As the truth about the Coronavirus continues to be researched and debated in the privacy of homes, in the media, and on social media, I’m grateful for some of the best things my friends sent me yesterday. To provide different perspectives, and some big picture truth.
To be honest I’ve been a wee bit angry at our leaders, media, and people for letting fear of this flu virus escalate into panic that has very likely caused unnecessary damage to us all far exceeding anything the virus could have done. And I’m perplexed about all the fear and concern with so little evidence of the danger?
But alas, the possible small crisis has taken on a personality of its own and become a crisis, with little sign of abating until it runs its course. Still I’d like to stand against the storm in some small way and pray others will too. Pray may be the key word. There is One with power to act, and He hears prayer. In fact it’s His idea.
That said, yesterday I received a blog link through an email from my good friend and spiritual mentor for decades. Because I know his spiritual sensitivity, heart, and wisdom, I knew I should give credence to everything he said, and was feeling. So I did. It changed my attitude and helped me get on with the reality of the thing, and remembering people are important, and people serving people. And to be obedient and faithful in natural things, like the presidential directive, was practical and important.

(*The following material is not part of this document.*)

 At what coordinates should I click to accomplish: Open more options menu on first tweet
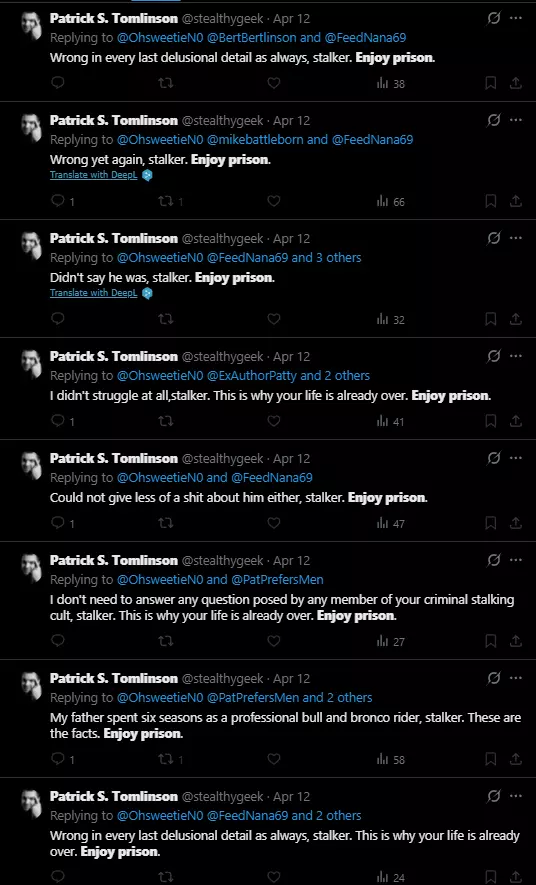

It didn’t take away the truth from anything I was seeing or feeling, but it changed my focus to a trajectory in a healthier direction. Thank you Charles.
The next best thing I got was from a beautiful, sweet spiritual sister who had been very angry about what was happening too. We shared thoughts and she shared something from C.S Lewis someone sent her that deserves a blog all by itself without comment. Thank you Patty.
I share it here:
The following from C. S. Lewis. It was written in 1948 after the dawn of the atomic age.
In one way we think a great deal too much of the atomic bomb. “How are we to live in an atomic age?” I am tempted to reply: “Why, as you would have lived in the sixteenth century when the plague visited London almost every year, or as you would have lived in a Viking age when raiders from Scandinavia might land and cut your throat any night; or indeed, as you are already living in an age of cancer, an age of syphilis, an age of paralysis, an age of air raids, an age of railway accidents, an age of motor accidents.”
In other words, do not let us begin by exaggerating the novelty of our situation. Believe me, dear sir or madam, you and all whom you love were already sentenced to death before the atomic bomb was invented: and quite a high percentage of us were going to die in unpleasant ways. We had, indeed, one very great advantage over our ancestors—anesthetics; but we have that still. It is perfectly ridiculous to go about whimpering and drawing long faces because the scientists have added one more chance of painful and premature death to a world which already bristled with such chances and in which death itself was not a chance at all, but a certainty.
This is the first point to be made: and the first action to be taken is to pull ourselves together. If we are all going to be destroyed by an atomic bomb, let that bomb when it comes find us doing sensible and human things—praying, working, teaching, reading, listening to music, bathing the children, playing tennis, chatting to our friends over a pint and a game of darts—not huddled together like frightened sheep and thinking about bombs. They may break our bodies (a microbe can do that) but they need not dominate our minds.